Other variants of the IB principle include the work in [
22], where the authors consider the development of a bottom-up, agglomerative, hard clustering approach that employs the IB objective in determining which clusters to myopically merge at each step of the proposed algorithm. In related work inspired by the AIB problem, the authors of [
29] exploit the structure of the AIB merging rule to design algorithms that form compressed representations of images by performing a sequence of greedy merges based on minimizing the stage-wise loss of relevant information at each iteration. Crucially, however, the algorithms developed in [
29] do not consider the IB problem as they aim to design a sequence of myopic merges so as to minimize the loss of only relevant information, as compared with the much more challenging IB problem of simultaneously balancing information retention
and information-theoretic compression. Moreover, in contrast to the work presented in this paper, the algorithms developed in [
29] are not accompanied by theoretical performance guarantees that certify the optimality of the abstractions, nor are the methods readily extendable to cases where information from multiple sources must be considered in the design of compressed representations. Finally, the research conducted by the authors of [
24] considers the IB problem in the setting of jointly-Gaussian data. More specifically, the authors of [
24] established that when the original signal and the auxiliary (relevant) variable are jointly Gaussian, the solution to the IB problem is a noisy linear projection. For completeness, we note that when the data are not jointly Gaussian, or are described by a general probability density function, a solution to the IB problem is difficult to obtain. However, a number of studies have proposed methods leveraging variational inference in order to obtain approximate solutions to the IB problem in these cases [
30,
31,
32,
33].
Employing a unified viewpoint between abstractions in autonomy and those driven by information-theoretic principles, the authors of [
34,
35,
36,
37] developed frameworks for the emergence of abstractions in autonomous systems via methods inspired by information-theoretic signal compression. For example, the work of [
34] employs the use of the IB principle to generate multi-resolution quadtree abstractions for planning, developing a framework that couples environment resolution, information and path value. Moreover, the research conducted in [
35] utilizes environment abstractions to reduce the computational cost of evaluating mutual-information objective functions in active sensing applications. Of the reviewed works, those most closely related to the developments in this paper is that of [
36,
37], where the authors develop algorithms to select multi-resolution trees that are optimal with respect to the IB objective in both the soft-constrained (Lagrangian) [
36] and hard-constrained [
37] settings of the IB problem.
Inspired by the recent developments in information-theoretic driven approaches for generating abstractions for autonomous agents for the purposes of planning, the contribution of this paper is the development of a generalized information-theoretic framework that allows for multi-resolution tree abstractions to be obtained when multiple sources of relevance and irrelevance are specified. The incorporation of irrelevant information allows for connections between our framework and notions of information-theoretic privacy. Moreover, our generalized approach allows for abstractions to be refined by removing aspects of the relevant variables that are correlated with the irrelevant information structure, thus allowing for more compressed representations to emerge. This is especially critical in resource-constrained systems, which must make the best use of scarce on-board memory and bandwidth-limited communication channels.

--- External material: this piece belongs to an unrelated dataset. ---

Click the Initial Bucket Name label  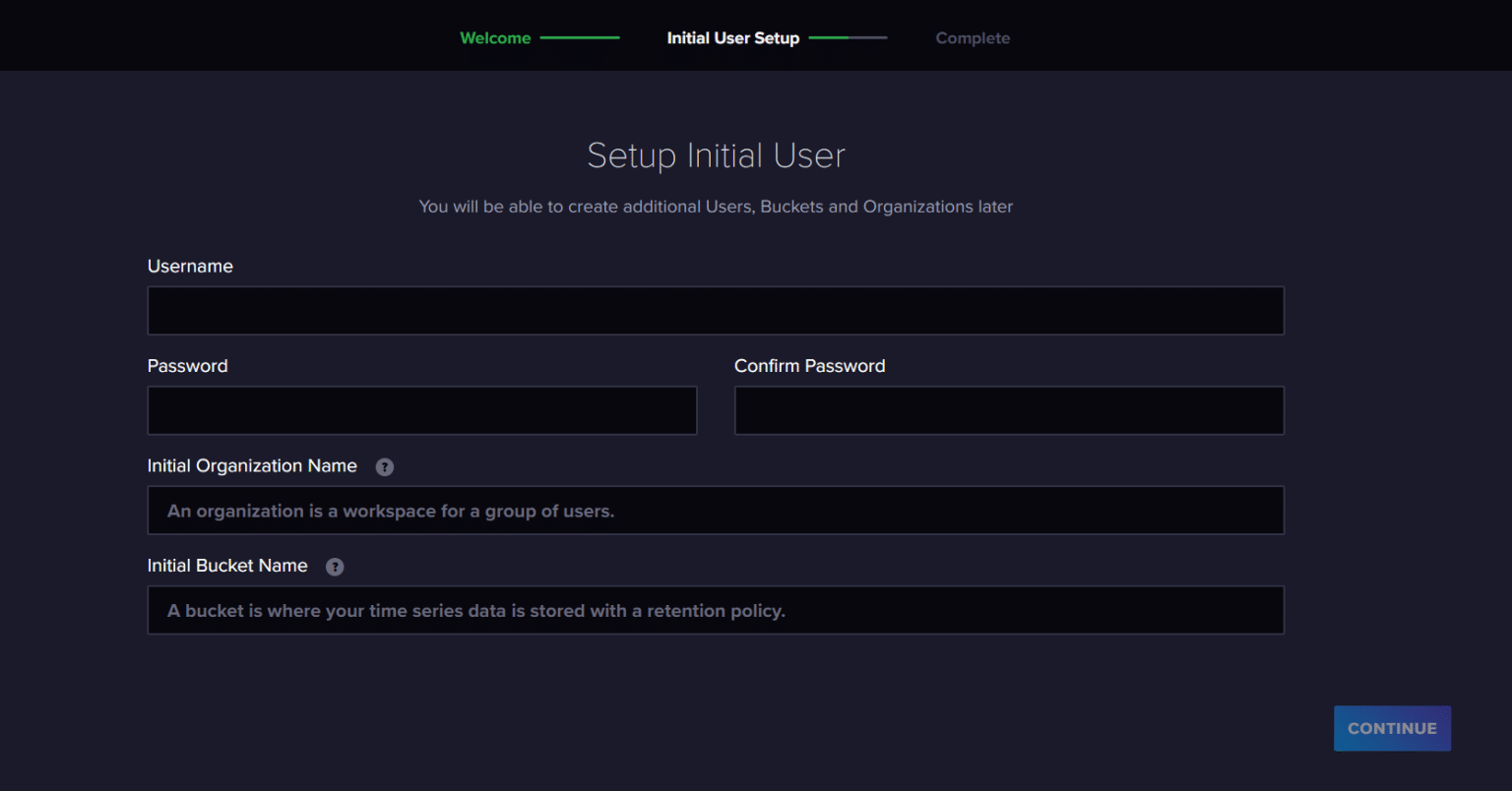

The remainder of the paper is organized as follows. We begin in
Section 3 with a brief overview of information-theoretic signal compression and detail the connection between hierarchical trees and signal encoders.
Section 4 contains our formal problem statement. We propose and discuss solution approaches in
Section 5. In
Section 6, we present a discussion and comparison between the information-bottleneck method and the information-bottleneck problem with side-information (IBSI) in the setting of hierarchical tree abstractions. Examples and results are discussed in
Section 7 before concluding remarks in
Section 8. Proofs for the theoretical results presented in this paper are provided in the appendices.
4. Problem Formulation
In
Section 3, we discussed the relation between trees and signal encoders and showed how the observation that a tree
can be represented as a deterministic encoder
allows us to quantify the information contained in the tree. With these observations, we can now formally state the problem we consider in this paper.
Problem 1. Given the environment , vectors and , a scalar and the joint distribution , consider the problem of maximizing It should be noted that Problem 1 cannot be solved by applying existing algorithms (e.g., the Blahut-Arimoto algorithm [
17,
18] or the iterative IB method [
18,
39]) from signal encoding theory as the set of feasible solutions is discrete, in addition to the presence of the constraint that
must correspond to a tree
. The added constraint poses significant technical challenges, as it is not obvious how this constraint can be represented mathematically so as to render Problem 1 solvable via numerical methods. Moreover, as a result of the discrete nature of
, it follows that Problem 1 cannot be solved via standard (sub-)gradient approaches from optimization theory, as it belongs to a class of combinatorial optimization problems. Despite these challenges, in the next section we propose a novel and tractable numerical algorithm to find a solution to Problem 1 with theoretical guarantees.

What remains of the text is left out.